Stan Goodman posted on Mon, 30 Nov 2009 21:40:53 +0200 as excerpted:

> At 18:31:11 on Monday Monday 30 November 2009, Werner Joss
> <werner at hoernerfranzracing.de> wrote:
>> Am Monday 30 November 2009 17:21:27 schrieb Stan Goodman:
>> > I'd be grateful for advice on how to restore this functionality.
>>
>> maybe running kbuildsycoca --global helps (kbuildsycoca4 for kde4) -
>> this should rebuild the control center database/cache.
> 
> This is what happened:
> 
> # kbuildsycoca --global
> Warning: kbuildkbuildsycoca is unable to register with DCOP

"kdesycoca" is I believe short for "kde system config cache" (kde, plus 
the first two letters of each word thereafter).  Unlike, for example, 
MSWormOS, KDE doesn't have a binary blob registry, but rather, chose the 
*nix way of configuration, text based configuration files -- rather a lot 
of them for something as big as kde.  But accessing and parsing all these 
text files is slow, so the data is saved into the "kdesycoca" (again, 
system config cache) binary cache, and under normal conditions, 
applications simply use the data as it's found, there.

It then becomes kbuildsycoca's job to update the kdesycoca database when 
anything besides kde touches it.  (When kde apps change their own config, 
the system updates both the text file and the running dcop/dbus.  
kbuildsycoca is designed to bring in changes made thru non-kde means, 
editing the config files directly with a text editor, for instance, or 
when the package manager installs or uninstalls something.)  When kde 
starts, kbuildsycoca normally runs automatically in incremental mode, 
doing a quick check to see what config files if any have changed and 
updating that part of the config cache.  However, sometimes that doesn't 
catch all the changes.  If from a terminal (konsole window or CLI login) 
you run kbuildsycoca (kbuildsycoca4 for kde4) --help, you'll get a list 
of command line options, including the --global and --noincremental 
options we're interested in here.  --noincremental forces a reread of all 
text files, regardless of whether they'd be detected as changed or not.  
--global creates the global database from scratch.  (FWIW, I'm not sure 
what the difference between them might be.  Perhaps --noincremental only 
checks files known to exist while --global checks all known locations for 
new files, as well?)

> That sounds like the reason the problem exists in the first place.

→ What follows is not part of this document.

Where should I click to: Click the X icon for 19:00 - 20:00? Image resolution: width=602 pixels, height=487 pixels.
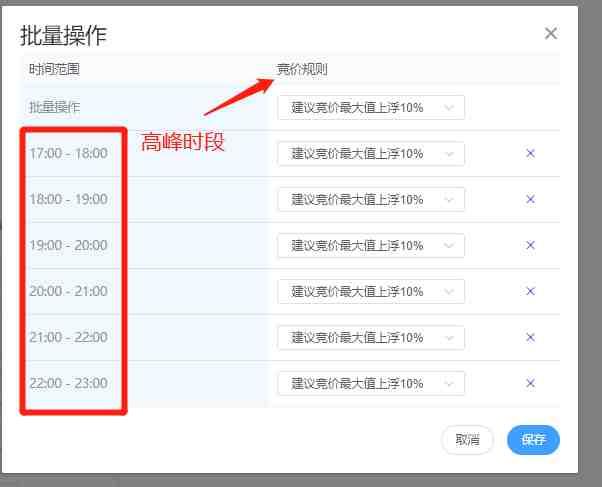[x=530, y=245]
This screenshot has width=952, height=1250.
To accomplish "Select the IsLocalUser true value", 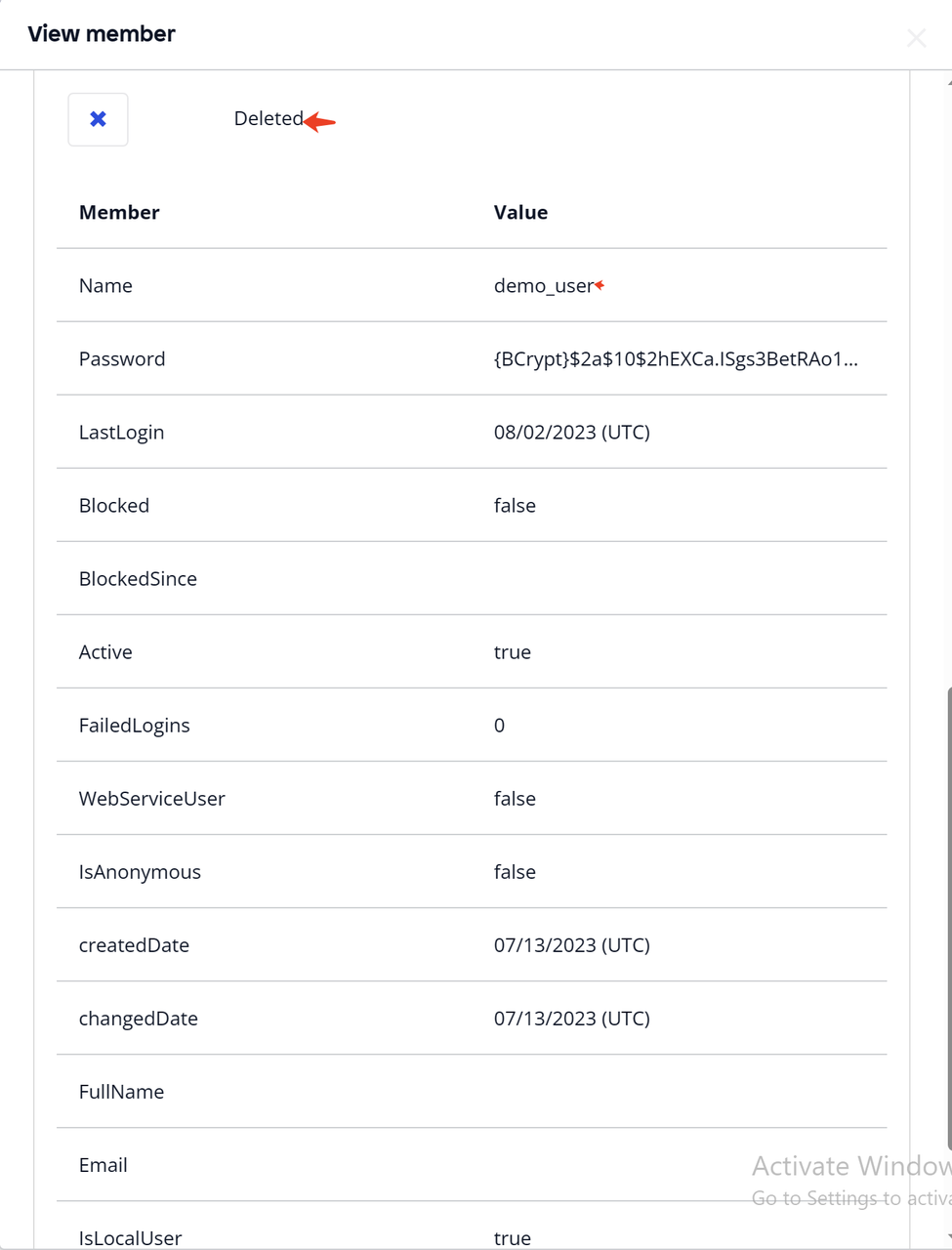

dcop for kde3, now a common dbus, used by both kde4 and gnome, is the 
system message bus -- the way dcop/dbus enabled apps talk to each other.  
If there's something wrong with things as there is if you don't see a 
populated kcontrol, dcop may indeed not be running.  It seems 
particularly sensitive to kdesycoca corruption, and it's not unusual at 
all to have it crash (silently, you only know it happened when stuff 
starts acting weird) as a result.

kbuildsycoca (I expect that second "kbuild", as in kbuildkbuildsycoca, 
above, is a typo) will in my experience then need to be run twice, the 
first time with the mentioned error but fixing things up at least enough 
to run dcop, the second time succeeding, ensuring that any loose ends are 
fixed up as well.

Now there are some "interesting" (as in that old said to be Chinese 
curse, may you live in "interesting" times) problems when kde3 and kde4 
are installed on the same box, especially when you try to run apps from 
one in the other.  Depending on the setup (generally, depending on 
whether the distribution has set it up so both can run together or not, 
and whether the sysadmin has perhaps changed some settings, possibly long 
before kde4 ever entered the picture, such that the distribution's 
working cohabitation config breaks), both the kdesycocas might be 
fighting each other, trying to use the same cache file, each in turn 
overwriting the other, depending on whether a kde3 or kde4 app was run 
last.  I had this problem for awhile, so I know how frustrating it can 
be.  But while that's the most obvious problem, other more complex 
problems exist as well.  Again depending on the setup, the kde3 and kde4 
apps may be overwriting each others text configs, thus corrupting the 
data used to generate the kdesycoca in the first place.  If that's 
happening, it's possible kbuildsycoca won't be able to make sense of 
things at all, and there'll be no way to get a sensible config.  In this 
case, checking the sysadmin's (or user's) own settings to see if for 
example, the KDEDIR or KDESYCOCA environmental variables are being set 
and exported, thus thwarting the distribution's efforts to keep things 
separate, might help.  If neither the user nor the sysadmin on the local 
system has changed such settings, perhaps the distribution isn't setup to 
allow both kde3 and kde4 in parallel.  In that case, the old 
recommendation from the kde4 developer docs might help: run only kde3 OR 
kde4 apps as a single user.  Use a separate user to run apps from the 
other version.

FWIW, the problems I had here were a combination of my own settings 
fighting the distribution settings, and the distribution not getting it 
quite right for some time.  Once someone from the distribution's kde 
project blogged that they thought they had it worked out, and to check 
the individual system and user settings and NOT set specific variables 
like the two mentioned above, and I unset the ones I had been setting, 
everything in that regard "just worked".  In fact, it worked so well that 
I was able to switch to kde4 incrementally, an application at a time, by 
uninstalling the kde3 app so the kde4 app would be used, while still in 
kde3, setting up that kde4 app as I wanted it, then moving on to the next 
one.  So that's what I did with konqueror, konsole, kmail, etc.  Then for 
kwin, I killed the kde3 kwin and started the kde4 kwin, configuring it 
using kcontrol4 (generically aka system settings, altho it's kde4 
settings it controls, NOT general system settings!).  Once /that/ was 
done, the only critical thing left was plasma itself.  I quit kde3 and 
started kde4 at that point, and configured plasma-desktop from there.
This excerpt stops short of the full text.